* Available data:
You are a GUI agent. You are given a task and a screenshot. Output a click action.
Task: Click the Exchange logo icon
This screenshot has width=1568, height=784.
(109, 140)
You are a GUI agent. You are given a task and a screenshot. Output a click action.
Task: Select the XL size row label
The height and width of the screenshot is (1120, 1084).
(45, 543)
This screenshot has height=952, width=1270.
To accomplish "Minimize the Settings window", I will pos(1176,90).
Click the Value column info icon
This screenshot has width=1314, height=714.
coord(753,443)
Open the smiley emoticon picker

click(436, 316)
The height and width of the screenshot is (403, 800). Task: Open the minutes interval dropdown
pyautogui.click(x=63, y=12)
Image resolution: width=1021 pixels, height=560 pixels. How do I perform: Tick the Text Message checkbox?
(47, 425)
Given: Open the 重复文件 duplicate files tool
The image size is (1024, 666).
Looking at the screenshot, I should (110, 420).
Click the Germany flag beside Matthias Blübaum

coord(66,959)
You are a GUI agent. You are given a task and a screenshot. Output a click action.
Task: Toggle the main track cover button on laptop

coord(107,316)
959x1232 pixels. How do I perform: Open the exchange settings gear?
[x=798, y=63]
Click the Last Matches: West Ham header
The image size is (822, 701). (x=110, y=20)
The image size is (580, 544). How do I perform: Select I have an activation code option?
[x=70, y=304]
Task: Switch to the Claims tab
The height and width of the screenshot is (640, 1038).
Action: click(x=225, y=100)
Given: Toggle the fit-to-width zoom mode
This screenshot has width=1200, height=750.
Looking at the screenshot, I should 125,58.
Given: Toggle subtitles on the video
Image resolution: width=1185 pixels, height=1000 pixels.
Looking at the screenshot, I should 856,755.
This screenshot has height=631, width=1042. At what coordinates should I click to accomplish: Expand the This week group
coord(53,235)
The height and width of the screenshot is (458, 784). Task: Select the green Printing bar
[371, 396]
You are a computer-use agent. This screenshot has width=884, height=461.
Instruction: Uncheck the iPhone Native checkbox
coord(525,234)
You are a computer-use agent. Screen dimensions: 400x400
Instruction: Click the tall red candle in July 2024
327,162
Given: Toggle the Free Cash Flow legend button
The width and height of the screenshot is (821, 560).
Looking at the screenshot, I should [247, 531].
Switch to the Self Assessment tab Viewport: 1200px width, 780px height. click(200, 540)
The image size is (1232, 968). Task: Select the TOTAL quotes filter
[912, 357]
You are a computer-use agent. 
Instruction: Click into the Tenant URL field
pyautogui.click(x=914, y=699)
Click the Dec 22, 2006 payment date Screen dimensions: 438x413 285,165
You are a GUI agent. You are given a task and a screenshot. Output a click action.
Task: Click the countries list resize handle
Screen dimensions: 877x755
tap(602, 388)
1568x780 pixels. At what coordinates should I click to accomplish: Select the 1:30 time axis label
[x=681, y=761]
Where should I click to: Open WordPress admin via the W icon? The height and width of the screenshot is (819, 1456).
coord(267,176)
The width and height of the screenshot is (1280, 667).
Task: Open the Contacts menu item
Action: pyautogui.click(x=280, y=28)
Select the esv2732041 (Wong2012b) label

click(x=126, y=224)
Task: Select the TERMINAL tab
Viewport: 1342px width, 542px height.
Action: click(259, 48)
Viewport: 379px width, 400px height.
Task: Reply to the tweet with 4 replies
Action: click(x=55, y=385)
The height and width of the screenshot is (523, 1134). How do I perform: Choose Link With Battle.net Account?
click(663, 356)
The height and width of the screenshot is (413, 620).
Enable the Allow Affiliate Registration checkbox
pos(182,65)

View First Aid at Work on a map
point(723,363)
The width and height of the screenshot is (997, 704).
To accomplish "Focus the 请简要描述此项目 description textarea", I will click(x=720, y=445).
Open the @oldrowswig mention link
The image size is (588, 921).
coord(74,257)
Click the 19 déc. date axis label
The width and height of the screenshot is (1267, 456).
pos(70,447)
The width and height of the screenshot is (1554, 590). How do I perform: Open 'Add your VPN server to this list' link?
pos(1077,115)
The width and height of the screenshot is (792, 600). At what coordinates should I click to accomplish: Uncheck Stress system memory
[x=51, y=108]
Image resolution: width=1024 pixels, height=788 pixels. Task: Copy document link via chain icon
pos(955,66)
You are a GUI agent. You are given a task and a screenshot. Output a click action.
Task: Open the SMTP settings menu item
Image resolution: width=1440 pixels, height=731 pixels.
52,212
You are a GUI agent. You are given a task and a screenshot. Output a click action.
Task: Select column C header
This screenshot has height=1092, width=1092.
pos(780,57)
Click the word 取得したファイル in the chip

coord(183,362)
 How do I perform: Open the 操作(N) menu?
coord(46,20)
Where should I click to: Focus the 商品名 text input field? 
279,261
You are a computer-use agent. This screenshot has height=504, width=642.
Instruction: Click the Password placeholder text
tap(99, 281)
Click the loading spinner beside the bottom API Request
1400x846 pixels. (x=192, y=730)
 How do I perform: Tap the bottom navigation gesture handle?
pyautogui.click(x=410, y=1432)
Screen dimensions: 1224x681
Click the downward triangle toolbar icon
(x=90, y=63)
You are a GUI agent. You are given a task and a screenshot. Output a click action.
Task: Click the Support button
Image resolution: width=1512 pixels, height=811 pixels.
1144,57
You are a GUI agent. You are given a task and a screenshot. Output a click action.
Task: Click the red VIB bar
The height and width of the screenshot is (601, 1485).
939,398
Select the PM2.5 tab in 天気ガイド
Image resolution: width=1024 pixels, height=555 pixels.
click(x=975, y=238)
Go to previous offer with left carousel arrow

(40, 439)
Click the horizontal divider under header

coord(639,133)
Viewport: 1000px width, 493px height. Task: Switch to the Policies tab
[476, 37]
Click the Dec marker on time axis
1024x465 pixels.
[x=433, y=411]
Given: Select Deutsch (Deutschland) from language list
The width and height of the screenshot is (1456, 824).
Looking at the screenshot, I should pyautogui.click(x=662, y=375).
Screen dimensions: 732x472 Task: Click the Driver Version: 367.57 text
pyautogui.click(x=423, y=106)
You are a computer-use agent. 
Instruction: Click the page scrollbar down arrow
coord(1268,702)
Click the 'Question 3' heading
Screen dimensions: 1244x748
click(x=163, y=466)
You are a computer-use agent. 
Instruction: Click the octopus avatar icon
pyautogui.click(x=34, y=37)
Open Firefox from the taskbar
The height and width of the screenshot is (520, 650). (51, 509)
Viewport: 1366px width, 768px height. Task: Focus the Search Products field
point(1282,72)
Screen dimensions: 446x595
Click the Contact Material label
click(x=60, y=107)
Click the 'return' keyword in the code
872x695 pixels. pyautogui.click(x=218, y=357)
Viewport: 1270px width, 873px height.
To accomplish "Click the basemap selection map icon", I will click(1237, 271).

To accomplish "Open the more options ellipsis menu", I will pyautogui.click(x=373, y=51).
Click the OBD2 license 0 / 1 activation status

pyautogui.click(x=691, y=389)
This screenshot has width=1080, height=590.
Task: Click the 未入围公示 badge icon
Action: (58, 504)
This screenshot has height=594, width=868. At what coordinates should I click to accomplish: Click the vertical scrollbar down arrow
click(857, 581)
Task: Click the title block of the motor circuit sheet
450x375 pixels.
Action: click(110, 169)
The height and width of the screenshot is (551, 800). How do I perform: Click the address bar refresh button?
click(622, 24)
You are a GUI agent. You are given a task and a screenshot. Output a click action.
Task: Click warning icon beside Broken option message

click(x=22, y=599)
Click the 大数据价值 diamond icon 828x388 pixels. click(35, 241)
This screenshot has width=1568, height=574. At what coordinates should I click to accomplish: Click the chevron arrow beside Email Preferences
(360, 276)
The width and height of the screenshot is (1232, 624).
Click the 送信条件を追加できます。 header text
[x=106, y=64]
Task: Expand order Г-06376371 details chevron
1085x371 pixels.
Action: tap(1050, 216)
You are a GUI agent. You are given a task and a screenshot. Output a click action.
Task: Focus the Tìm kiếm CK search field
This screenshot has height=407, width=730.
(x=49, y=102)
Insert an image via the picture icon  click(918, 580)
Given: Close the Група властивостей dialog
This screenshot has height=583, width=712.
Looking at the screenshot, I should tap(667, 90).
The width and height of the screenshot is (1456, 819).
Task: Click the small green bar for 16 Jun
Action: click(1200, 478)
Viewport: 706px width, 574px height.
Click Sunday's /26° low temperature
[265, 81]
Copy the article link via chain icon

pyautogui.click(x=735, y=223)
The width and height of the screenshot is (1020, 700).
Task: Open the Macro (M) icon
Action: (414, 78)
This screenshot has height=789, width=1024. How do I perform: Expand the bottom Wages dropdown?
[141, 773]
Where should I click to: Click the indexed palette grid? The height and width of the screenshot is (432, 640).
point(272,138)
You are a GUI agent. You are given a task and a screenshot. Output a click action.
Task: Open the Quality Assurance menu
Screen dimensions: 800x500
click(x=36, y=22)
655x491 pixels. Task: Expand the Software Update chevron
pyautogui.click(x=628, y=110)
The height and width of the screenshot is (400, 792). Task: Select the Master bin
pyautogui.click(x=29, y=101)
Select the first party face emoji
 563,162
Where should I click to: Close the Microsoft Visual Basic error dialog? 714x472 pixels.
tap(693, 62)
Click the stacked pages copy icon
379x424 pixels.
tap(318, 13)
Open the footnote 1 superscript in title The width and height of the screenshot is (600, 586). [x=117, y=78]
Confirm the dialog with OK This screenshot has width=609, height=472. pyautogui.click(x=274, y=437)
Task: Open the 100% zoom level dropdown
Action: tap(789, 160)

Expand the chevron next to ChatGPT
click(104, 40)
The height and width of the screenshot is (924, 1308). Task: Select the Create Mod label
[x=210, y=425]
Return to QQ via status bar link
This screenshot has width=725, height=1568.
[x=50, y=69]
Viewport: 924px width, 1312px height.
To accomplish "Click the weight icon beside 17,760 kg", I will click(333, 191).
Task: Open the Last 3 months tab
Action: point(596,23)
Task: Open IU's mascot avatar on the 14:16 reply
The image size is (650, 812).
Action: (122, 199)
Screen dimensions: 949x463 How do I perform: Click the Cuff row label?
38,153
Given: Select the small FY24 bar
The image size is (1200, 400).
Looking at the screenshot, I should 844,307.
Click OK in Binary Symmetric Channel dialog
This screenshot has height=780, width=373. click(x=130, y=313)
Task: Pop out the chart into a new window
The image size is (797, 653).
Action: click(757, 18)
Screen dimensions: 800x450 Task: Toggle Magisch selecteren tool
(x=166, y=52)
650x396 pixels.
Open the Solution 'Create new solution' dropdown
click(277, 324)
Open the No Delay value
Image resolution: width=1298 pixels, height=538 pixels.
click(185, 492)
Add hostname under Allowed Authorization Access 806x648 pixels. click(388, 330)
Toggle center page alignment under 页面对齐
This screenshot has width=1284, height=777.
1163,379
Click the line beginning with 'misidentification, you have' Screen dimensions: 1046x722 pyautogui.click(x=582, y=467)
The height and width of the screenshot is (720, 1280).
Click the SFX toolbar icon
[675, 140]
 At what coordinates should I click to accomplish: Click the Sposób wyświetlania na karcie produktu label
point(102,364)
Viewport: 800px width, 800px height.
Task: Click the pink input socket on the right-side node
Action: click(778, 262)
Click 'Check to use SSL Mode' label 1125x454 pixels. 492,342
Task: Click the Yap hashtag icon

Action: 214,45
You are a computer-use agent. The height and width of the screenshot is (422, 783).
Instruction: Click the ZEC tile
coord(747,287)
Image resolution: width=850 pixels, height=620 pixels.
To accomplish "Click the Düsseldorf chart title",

* Exercise directions: Look above for the line holding "450x375 pixels.", then set down exactly that line and every line after it up to and including the line holding "Given: Close the Група властивостей dialog", with nothing else.

* Result of this task:
450x375 pixels.
Action: click(110, 169)
The height and width of the screenshot is (551, 800). How do I perform: Click the address bar refresh button?
click(622, 24)
You are a GUI agent. You are given a task and a screenshot. Output a click action.
Task: Click warning icon beside Broken option message

click(x=22, y=599)
Click the 大数据价值 diamond icon 828x388 pixels. click(35, 241)
This screenshot has width=1568, height=574. At what coordinates should I click to accomplish: Click the chevron arrow beside Email Preferences
(360, 276)
The width and height of the screenshot is (1232, 624).
Click the 送信条件を追加できます。 header text
[x=106, y=64]
Task: Expand order Г-06376371 details chevron
1085x371 pixels.
Action: tap(1050, 216)
You are a GUI agent. You are given a task and a screenshot. Output a click action.
Task: Focus the Tìm kiếm CK search field
This screenshot has height=407, width=730.
(x=49, y=102)
Insert an image via the picture icon  click(918, 580)
Given: Close the Група властивостей dialog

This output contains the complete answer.